Start of Provided passage

Researchers are still looking forwhat sets off the autoimmune response that causes type 1 diabetes, and one of the leading theories is that a virus is the culprit. In a study recently published in the Journal of the Endocrine Society, a team of investigators looked at how infecting human islets with the enterovirus coxsackievirus B4 (CVB4) could lead them to better understanding the cellular response.
The team, led by Jennifer P. Wang, MD, of University of Massachusetts Medical School in Worcester, write that clinical reports and epidemiological data support that enteroviral infections may accelerate the autoimmune disease process, and that pancreatic tissue from patients with recent-onset type 1 diabetes reveals enteroviral RNA sequences and evidence of viral proteins in islets, consistent with the possibility that low-grade infection in pancreatic islets may contribute to disease progression. The islets become infected, which sets off a strong autoimmune response, which destroys insulin-producing beta cells. “The role of virus infection in the setting of autoimmunity is still under investigation,” the authors write, “but it has become increasingly clear that an islet insult leading to local inflammation is likely central in initiating the autoimmune process.”
The researchers performed quantitative mass spectrometry analysis on cultured primary human islets infected with CVB4 to identify molecules and pathways altered upon infection. They found that once these islets were challenged with infection, insulin levels dropped considerably, which could be attributed to beta cell death. “Proteins were significantly and differentially regulated in human islets challenged with virus compared with their uninfected counterparts,” the authors write. “Complementary analyses of gene transcripts in CVB4-infected primary islets over a time course validated the induction of RNA transcripts for many of the proteins that were increased in the proteomics studies.”
The researchers conclude that this study provides additional insight on how enteroviruses may suppress human beta cells and identifies potential markers for the initiation and progression of type 1 diabetes. “Our current studies confirm the upregulation/activation of specific molecules and pathways that were previously described in clinical samples of patients with enterovirus-associated fulminant diabetes,” they write. “These molecules are potential therapeutic targets for intervention against [type 1 diabetes].”

End of Provided passage

Work order 1:
Copy word for word the part of the type 1 diabetes passage that begins with the words containing "Researchers are still" and ends with "the cellular response.".
Work order 2:
In the type 1 diabetes passage, which virus did the investigators use to infect human islets?
The data after this passage is not needed for anything here.

Start of Supplied information

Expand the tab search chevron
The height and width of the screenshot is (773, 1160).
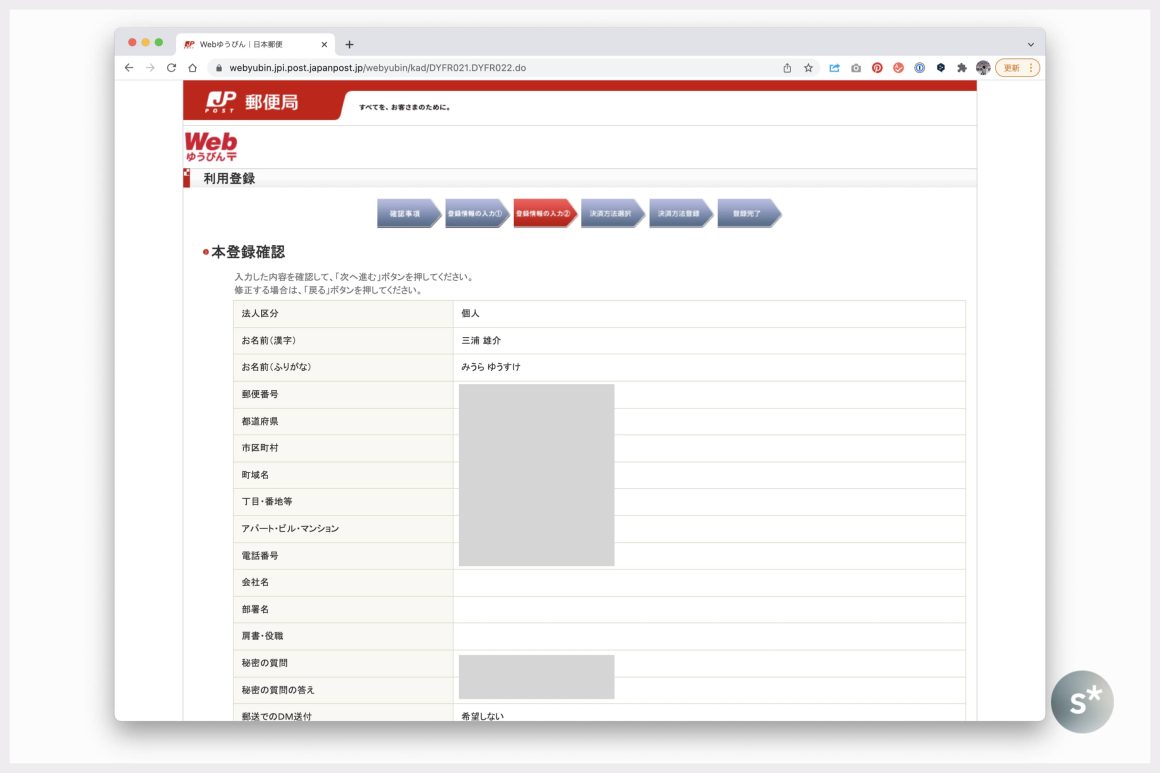tap(1031, 44)
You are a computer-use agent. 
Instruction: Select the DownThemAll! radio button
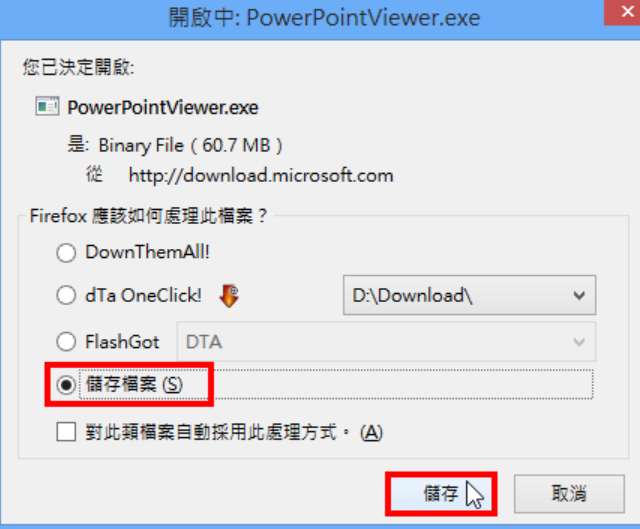(66, 252)
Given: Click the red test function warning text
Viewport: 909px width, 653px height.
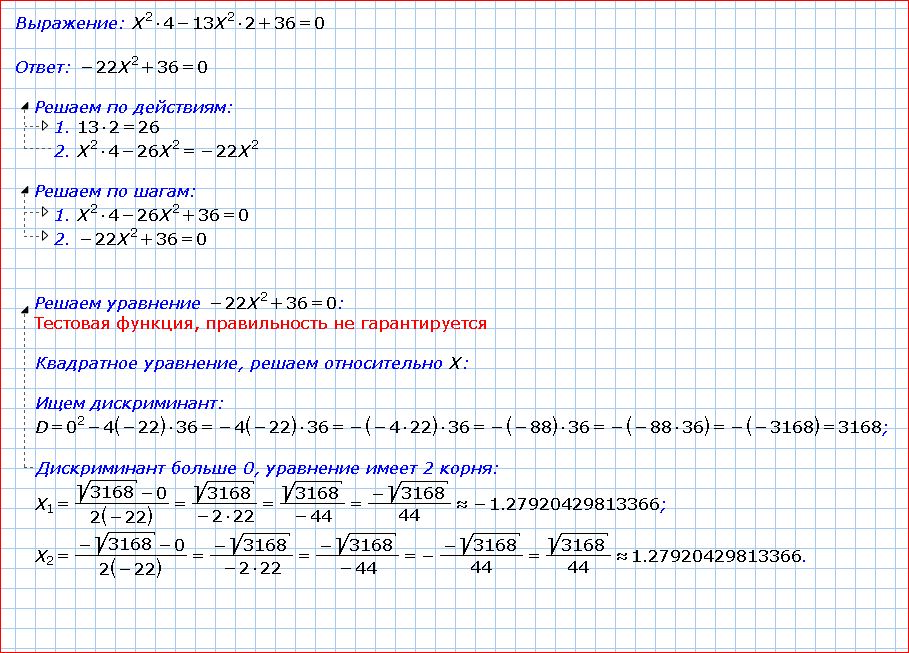Looking at the screenshot, I should tap(260, 324).
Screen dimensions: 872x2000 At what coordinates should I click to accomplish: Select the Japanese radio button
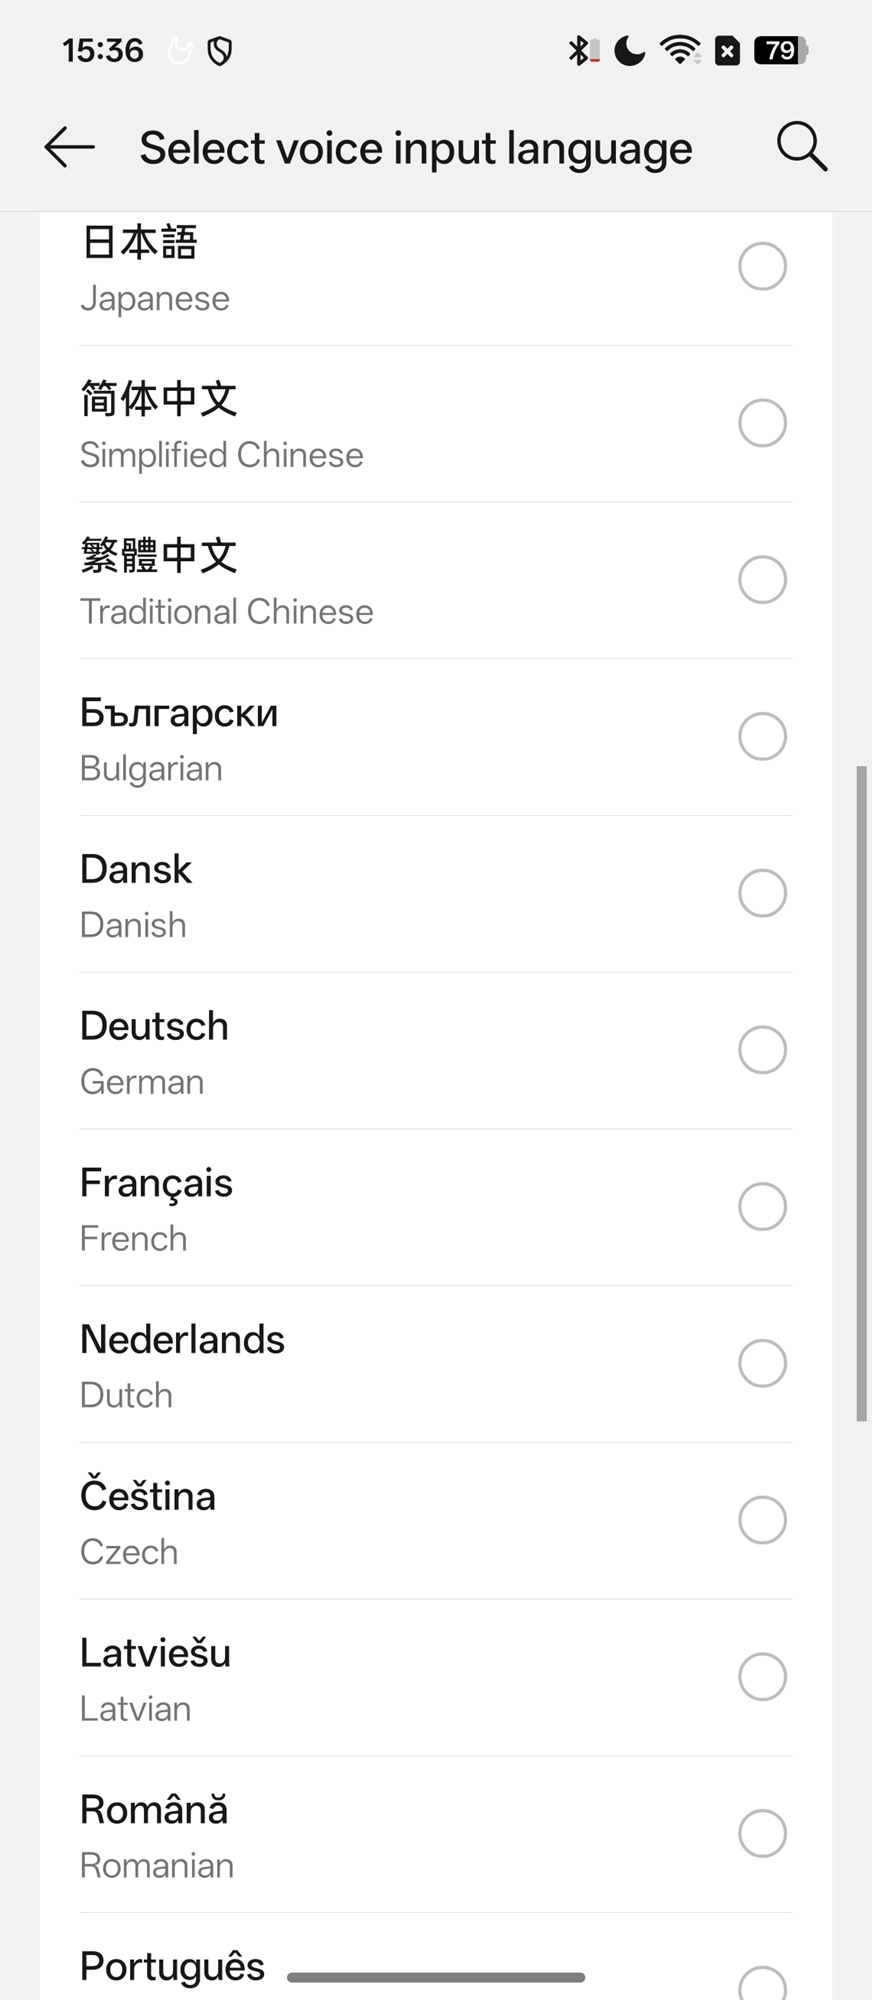[x=762, y=267]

End of Supplied information

Solution 1:
Researchers are still looking forwhat sets off the autoimmune response that causes type 1 diabetes, and one of the leading theories is that a virus is the culprit. In a study recently published in the Journal of the Endocrine Society, a team of investigators looked at how infecting human islets with the enterovirus coxsackievirus B4 (CVB4) could lead them to better understanding the cellular response.

Solution 2:
The enterovirus coxsackievirus B4 (CVB4).